## The problem
With nothing left out, give the data back exactly.
------------------------------------
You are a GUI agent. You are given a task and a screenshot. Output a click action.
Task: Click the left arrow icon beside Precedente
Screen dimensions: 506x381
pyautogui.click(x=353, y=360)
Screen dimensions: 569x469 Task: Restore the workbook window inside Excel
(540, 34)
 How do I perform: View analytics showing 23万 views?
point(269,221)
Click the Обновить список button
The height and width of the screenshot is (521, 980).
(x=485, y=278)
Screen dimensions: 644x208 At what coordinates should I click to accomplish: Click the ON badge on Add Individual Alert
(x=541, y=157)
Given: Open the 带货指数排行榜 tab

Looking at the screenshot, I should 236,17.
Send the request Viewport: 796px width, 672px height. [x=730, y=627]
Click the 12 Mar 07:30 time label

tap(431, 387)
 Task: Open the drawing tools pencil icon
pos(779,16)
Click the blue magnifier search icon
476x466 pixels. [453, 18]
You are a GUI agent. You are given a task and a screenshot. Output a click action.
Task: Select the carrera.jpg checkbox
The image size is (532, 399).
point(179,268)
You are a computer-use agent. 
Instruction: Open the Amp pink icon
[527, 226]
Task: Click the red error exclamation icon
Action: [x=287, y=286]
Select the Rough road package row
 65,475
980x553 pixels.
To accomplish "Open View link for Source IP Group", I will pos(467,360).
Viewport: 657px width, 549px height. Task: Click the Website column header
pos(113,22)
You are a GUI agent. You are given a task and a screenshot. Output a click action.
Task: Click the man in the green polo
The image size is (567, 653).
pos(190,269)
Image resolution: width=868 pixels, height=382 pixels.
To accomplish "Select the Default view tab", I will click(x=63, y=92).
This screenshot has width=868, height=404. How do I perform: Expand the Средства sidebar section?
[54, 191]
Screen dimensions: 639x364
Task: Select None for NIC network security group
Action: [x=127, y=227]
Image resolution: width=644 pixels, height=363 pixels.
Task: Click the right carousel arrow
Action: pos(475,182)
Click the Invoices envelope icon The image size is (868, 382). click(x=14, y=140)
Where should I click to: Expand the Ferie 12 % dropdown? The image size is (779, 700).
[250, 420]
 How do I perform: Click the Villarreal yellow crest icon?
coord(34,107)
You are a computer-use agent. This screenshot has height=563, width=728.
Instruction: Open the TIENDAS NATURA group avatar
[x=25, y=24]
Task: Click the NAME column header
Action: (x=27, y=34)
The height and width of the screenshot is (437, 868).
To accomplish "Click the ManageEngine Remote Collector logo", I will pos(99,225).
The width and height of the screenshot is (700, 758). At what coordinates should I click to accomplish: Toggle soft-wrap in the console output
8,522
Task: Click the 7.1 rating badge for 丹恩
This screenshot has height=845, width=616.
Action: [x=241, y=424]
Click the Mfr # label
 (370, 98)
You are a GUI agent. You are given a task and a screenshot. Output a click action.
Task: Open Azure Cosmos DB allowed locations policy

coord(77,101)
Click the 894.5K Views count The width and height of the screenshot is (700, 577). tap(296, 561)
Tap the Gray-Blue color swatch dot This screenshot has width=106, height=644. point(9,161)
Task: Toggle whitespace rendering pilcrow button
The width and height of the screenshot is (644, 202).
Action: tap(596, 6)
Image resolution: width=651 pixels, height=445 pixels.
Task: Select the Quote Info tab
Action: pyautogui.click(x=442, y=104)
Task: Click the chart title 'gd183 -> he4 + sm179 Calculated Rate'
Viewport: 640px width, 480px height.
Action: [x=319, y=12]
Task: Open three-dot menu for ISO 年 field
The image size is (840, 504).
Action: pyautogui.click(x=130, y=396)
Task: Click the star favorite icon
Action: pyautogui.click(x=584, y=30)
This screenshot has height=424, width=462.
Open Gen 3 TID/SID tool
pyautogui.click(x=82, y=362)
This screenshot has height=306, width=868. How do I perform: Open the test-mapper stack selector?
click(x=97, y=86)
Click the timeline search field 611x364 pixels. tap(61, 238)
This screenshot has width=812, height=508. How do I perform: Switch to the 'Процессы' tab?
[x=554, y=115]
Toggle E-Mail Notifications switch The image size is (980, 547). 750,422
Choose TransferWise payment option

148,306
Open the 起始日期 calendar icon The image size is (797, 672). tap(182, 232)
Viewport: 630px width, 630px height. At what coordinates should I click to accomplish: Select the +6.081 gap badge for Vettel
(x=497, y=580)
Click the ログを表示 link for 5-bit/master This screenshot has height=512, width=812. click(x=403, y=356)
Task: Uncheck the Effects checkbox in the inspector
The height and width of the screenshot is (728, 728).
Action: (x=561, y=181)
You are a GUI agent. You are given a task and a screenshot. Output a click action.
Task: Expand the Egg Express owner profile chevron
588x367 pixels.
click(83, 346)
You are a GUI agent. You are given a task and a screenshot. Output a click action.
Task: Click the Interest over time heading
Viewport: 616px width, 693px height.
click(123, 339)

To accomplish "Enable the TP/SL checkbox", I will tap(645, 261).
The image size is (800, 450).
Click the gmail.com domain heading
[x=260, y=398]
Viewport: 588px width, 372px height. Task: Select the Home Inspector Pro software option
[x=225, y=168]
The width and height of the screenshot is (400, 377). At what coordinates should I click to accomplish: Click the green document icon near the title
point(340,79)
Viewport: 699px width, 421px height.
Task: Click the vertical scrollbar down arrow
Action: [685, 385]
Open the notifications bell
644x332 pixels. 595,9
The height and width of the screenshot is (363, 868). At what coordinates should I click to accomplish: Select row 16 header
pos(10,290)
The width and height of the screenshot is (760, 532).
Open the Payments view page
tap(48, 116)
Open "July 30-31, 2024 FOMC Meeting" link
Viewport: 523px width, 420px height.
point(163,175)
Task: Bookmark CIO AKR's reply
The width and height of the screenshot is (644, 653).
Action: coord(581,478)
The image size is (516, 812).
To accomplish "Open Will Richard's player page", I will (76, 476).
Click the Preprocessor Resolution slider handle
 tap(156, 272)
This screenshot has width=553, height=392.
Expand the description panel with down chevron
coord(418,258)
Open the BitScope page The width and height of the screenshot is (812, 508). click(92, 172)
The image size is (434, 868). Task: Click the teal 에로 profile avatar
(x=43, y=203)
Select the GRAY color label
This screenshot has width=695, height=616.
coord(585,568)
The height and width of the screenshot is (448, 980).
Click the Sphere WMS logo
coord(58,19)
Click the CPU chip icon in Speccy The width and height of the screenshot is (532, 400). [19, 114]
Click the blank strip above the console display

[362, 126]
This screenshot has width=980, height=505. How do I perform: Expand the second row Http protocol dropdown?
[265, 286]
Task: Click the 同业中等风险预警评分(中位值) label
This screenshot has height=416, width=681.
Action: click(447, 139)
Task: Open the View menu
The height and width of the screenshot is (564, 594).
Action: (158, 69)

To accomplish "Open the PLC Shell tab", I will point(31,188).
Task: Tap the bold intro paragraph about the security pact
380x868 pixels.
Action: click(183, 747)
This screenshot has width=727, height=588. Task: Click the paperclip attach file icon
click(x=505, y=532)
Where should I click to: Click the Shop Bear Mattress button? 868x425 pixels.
------------------------------------
## Response box
You are a GUI agent. You are given a task and a screenshot. Output a click action.
Task: Click the left arrow icon beside Precedente
Screen dimensions: 506x381
pyautogui.click(x=353, y=360)
Screen dimensions: 569x469 Task: Restore the workbook window inside Excel
(540, 34)
 How do I perform: View analytics showing 23万 views?
point(269,221)
Click the Обновить список button
The height and width of the screenshot is (521, 980).
(x=485, y=278)
Screen dimensions: 644x208 At what coordinates should I click to accomplish: Click the ON badge on Add Individual Alert
(x=541, y=157)
Given: Open the 带货指数排行榜 tab

Looking at the screenshot, I should 236,17.
Send the request Viewport: 796px width, 672px height. [x=730, y=627]
Click the 12 Mar 07:30 time label

tap(431, 387)
 Task: Open the drawing tools pencil icon
pos(779,16)
Click the blue magnifier search icon
476x466 pixels. [453, 18]
You are a GUI agent. You are given a task and a screenshot. Output a click action.
Task: Select the carrera.jpg checkbox
The image size is (532, 399).
point(179,268)
You are a computer-use agent. 
Instruction: Open the Amp pink icon
[527, 226]
Task: Click the red error exclamation icon
Action: [x=287, y=286]
Select the Rough road package row
 65,475
980x553 pixels.
To accomplish "Open View link for Source IP Group", I will pos(467,360).
Viewport: 657px width, 549px height. Task: Click the Website column header
pos(113,22)
You are a GUI agent. You are given a task and a screenshot. Output a click action.
Task: Click the man in the green polo
The image size is (567, 653).
pos(190,269)
Image resolution: width=868 pixels, height=382 pixels.
To accomplish "Select the Default view tab", I will click(x=63, y=92).
This screenshot has width=868, height=404. How do I perform: Expand the Средства sidebar section?
[54, 191]
Screen dimensions: 639x364
Task: Select None for NIC network security group
Action: [x=127, y=227]
Image resolution: width=644 pixels, height=363 pixels.
Task: Click the right carousel arrow
Action: pos(475,182)
Click the Invoices envelope icon The image size is (868, 382). click(x=14, y=140)
Where should I click to: Expand the Ferie 12 % dropdown? The image size is (779, 700).
[250, 420]
 How do I perform: Click the Villarreal yellow crest icon?
coord(34,107)
You are a computer-use agent. This screenshot has height=563, width=728.
Instruction: Open the TIENDAS NATURA group avatar
[x=25, y=24]
Task: Click the NAME column header
Action: (x=27, y=34)
The height and width of the screenshot is (437, 868).
To accomplish "Click the ManageEngine Remote Collector logo", I will pos(99,225).
The width and height of the screenshot is (700, 758). At what coordinates should I click to accomplish: Toggle soft-wrap in the console output
8,522
Task: Click the 7.1 rating badge for 丹恩
This screenshot has height=845, width=616.
Action: [x=241, y=424]
Click the Mfr # label
 (370, 98)
You are a GUI agent. You are given a task and a screenshot. Output a click action.
Task: Open Azure Cosmos DB allowed locations policy

coord(77,101)
Click the 894.5K Views count The width and height of the screenshot is (700, 577). tap(296, 561)
Tap the Gray-Blue color swatch dot This screenshot has width=106, height=644. point(9,161)
Task: Toggle whitespace rendering pilcrow button
The width and height of the screenshot is (644, 202).
Action: tap(596, 6)
Image resolution: width=651 pixels, height=445 pixels.
Task: Select the Quote Info tab
Action: pyautogui.click(x=442, y=104)
Task: Click the chart title 'gd183 -> he4 + sm179 Calculated Rate'
Viewport: 640px width, 480px height.
Action: [x=319, y=12]
Task: Open three-dot menu for ISO 年 field
The image size is (840, 504).
Action: pyautogui.click(x=130, y=396)
Task: Click the star favorite icon
Action: pyautogui.click(x=584, y=30)
This screenshot has height=424, width=462.
Open Gen 3 TID/SID tool
pyautogui.click(x=82, y=362)
This screenshot has height=306, width=868. How do I perform: Open the test-mapper stack selector?
click(x=97, y=86)
Click the timeline search field 611x364 pixels. tap(61, 238)
This screenshot has width=812, height=508. How do I perform: Switch to the 'Процессы' tab?
[x=554, y=115]
Toggle E-Mail Notifications switch The image size is (980, 547). 750,422
Choose TransferWise payment option

148,306
Open the 起始日期 calendar icon The image size is (797, 672). tap(182, 232)
Viewport: 630px width, 630px height. At what coordinates should I click to accomplish: Select the +6.081 gap badge for Vettel
(x=497, y=580)
Click the ログを表示 link for 5-bit/master This screenshot has height=512, width=812. click(x=403, y=356)
Task: Uncheck the Effects checkbox in the inspector
The height and width of the screenshot is (728, 728).
Action: (x=561, y=181)
You are a GUI agent. You are given a task and a screenshot. Output a click action.
Task: Expand the Egg Express owner profile chevron
588x367 pixels.
click(83, 346)
You are a GUI agent. You are given a task and a screenshot. Output a click action.
Task: Click the Interest over time heading
Viewport: 616px width, 693px height.
click(123, 339)

To accomplish "Enable the TP/SL checkbox", I will tap(645, 261).
The image size is (800, 450).
Click the gmail.com domain heading
[x=260, y=398]
Viewport: 588px width, 372px height. Task: Select the Home Inspector Pro software option
[x=225, y=168]
The width and height of the screenshot is (400, 377). At what coordinates should I click to accomplish: Click the green document icon near the title
point(340,79)
Viewport: 699px width, 421px height.
Task: Click the vertical scrollbar down arrow
Action: [685, 385]
Open the notifications bell
644x332 pixels. 595,9
The height and width of the screenshot is (363, 868). At what coordinates should I click to accomplish: Select row 16 header
pos(10,290)
The width and height of the screenshot is (760, 532).
Open the Payments view page
tap(48, 116)
Open "July 30-31, 2024 FOMC Meeting" link
Viewport: 523px width, 420px height.
point(163,175)
Task: Bookmark CIO AKR's reply
The width and height of the screenshot is (644, 653).
Action: coord(581,478)
The image size is (516, 812).
To accomplish "Open Will Richard's player page", I will (76, 476).
Click the Preprocessor Resolution slider handle
 tap(156, 272)
This screenshot has width=553, height=392.
Expand the description panel with down chevron
coord(418,258)
Open the BitScope page The width and height of the screenshot is (812, 508). click(92, 172)
The image size is (434, 868). Task: Click the teal 에로 profile avatar
(x=43, y=203)
Select the GRAY color label
This screenshot has width=695, height=616.
coord(585,568)
The height and width of the screenshot is (448, 980).
Click the Sphere WMS logo
coord(58,19)
Click the CPU chip icon in Speccy The width and height of the screenshot is (532, 400). [19, 114]
Click the blank strip above the console display

[362, 126]
This screenshot has width=980, height=505. How do I perform: Expand the second row Http protocol dropdown?
[265, 286]
Task: Click the 同业中等风险预警评分(中位值) label
This screenshot has height=416, width=681.
Action: click(447, 139)
Task: Open the View menu
The height and width of the screenshot is (564, 594).
Action: (158, 69)

To accomplish "Open the PLC Shell tab", I will point(31,188).
Task: Tap the bold intro paragraph about the security pact
380x868 pixels.
Action: click(183, 747)
This screenshot has width=727, height=588. Task: Click the paperclip attach file icon
click(x=505, y=532)
Where should I click to: Click the Shop Bear Mattress button? 868x425 pixels.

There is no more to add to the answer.